Risk: $\begin{bmatrix} Bond \\ Swap \end{bmatrix} = \begin{bmatrix} 1 & 0 \\ 0 & 1 \\ \end{bmatrix} \begin{bmatrix} +102 \\ -99 \end{bmatrix}$, Change: $\begin{bmatrix} Bond \\ Swap \end{bmatrix} = \begin{bmatrix} 1 & 0 \\ 0 & 1 \\ \end{bmatrix} \begin{bmatrix} +2.0 \\ +1.7 \end{bmatrix}$
Total PnL = $Risk \cdot Change = \begin{bmatrix} +102 \\ -99 \end{bmatrix} \cdot \begin{bmatrix} +2.0 \\ +1.7 \end{bmatrix} = \sum \begin{bmatrix} +204 \\ -168.3 \end{bmatrix}= +35.7$
This model attributes all bond risk to swapspread and any residual is allocated to swap delta.
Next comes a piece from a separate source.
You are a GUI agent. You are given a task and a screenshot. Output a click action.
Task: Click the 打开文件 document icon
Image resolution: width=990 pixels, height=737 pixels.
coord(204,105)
Risk: $\begin{bmatrix} Swapspd \\ Swap \end{bmatrix} = \begin{bmatrix} 1 & 0 \\ 1 & 1 \\ \end{bmatrix} \begin{bmatrix} +102 \\ -99 \end{bmatrix}$, Change: $\begin{bmatrix} Swapspd \\ Swap \end{bmatrix} = \begin{bmatrix} 1 & -1 \\ 0 & 1 \\ \end{bmatrix} \begin{bmatrix} +2.0 \\ +1.7 \end{bmatrix}$
Total PnL = $Risk \cdot Change = \begin{bmatrix} +102 \\ +3 \end{bmatrix} \cdot \begin{bmatrix} +0.3 \\ +1.7 \end{bmatrix} = \sum \begin{bmatrix} +30.6 \\ +5.1 \end{bmatrix} = +35.7$
This model attributes all swap risk to swapspread and any residual is allocated to bond delta.
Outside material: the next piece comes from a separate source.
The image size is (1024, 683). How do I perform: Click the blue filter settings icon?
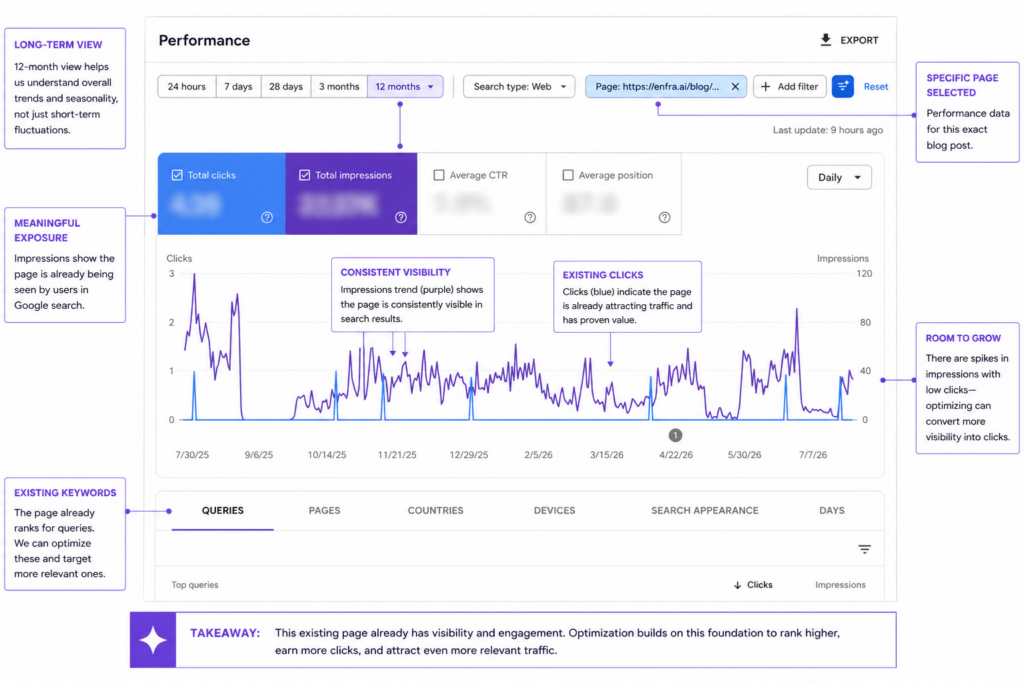[x=842, y=86]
Risk: $\begin{bmatrix} Bond \\ Swapspd \end{bmatrix} = \begin{bmatrix} 1 & 1 \\ 0 & -1 \\ \end{bmatrix} \begin{bmatrix} +102 \\ -99 \end{bmatrix}$, Change: $\begin{bmatrix} Swapspd \\ Swap \end{bmatrix} = \begin{bmatrix} 1 & 0 \\ 1 & -1 \\ \end{bmatrix} \begin{bmatrix} +2.0 \\ +1.7 \end{bmatrix}$
Total PnL = $Risk \cdot Change = \begin{bmatrix} +3 \\ +99 \end{bmatrix} \cdot \begin{bmatrix} +2 \\ +0.3 \end{bmatrix} = \sum \begin{bmatrix} +6.0 \\ +29.7 \end{bmatrix} = +35.7$
Therefore depending upon your perspective (and each one is equally valid) you attain different numbers. As a swap trader I employed the second one, but I sat next to bond traders who preferred the third option, primarily since the outright delta is expressed in the native liquid hedge of the product traded. As for your question specifically about swapspreads - yes they are attempted to be duration neutral but due to different types of risk measure this can be quite nuanced how to actually do this right.
Note calculating bond DV01 and including more bonds and swaps in your model makes it more complicated but completely do-able. A good reference for this kind of model building is Darbyshire: Pricing and Trading Interest Rate Derivatives.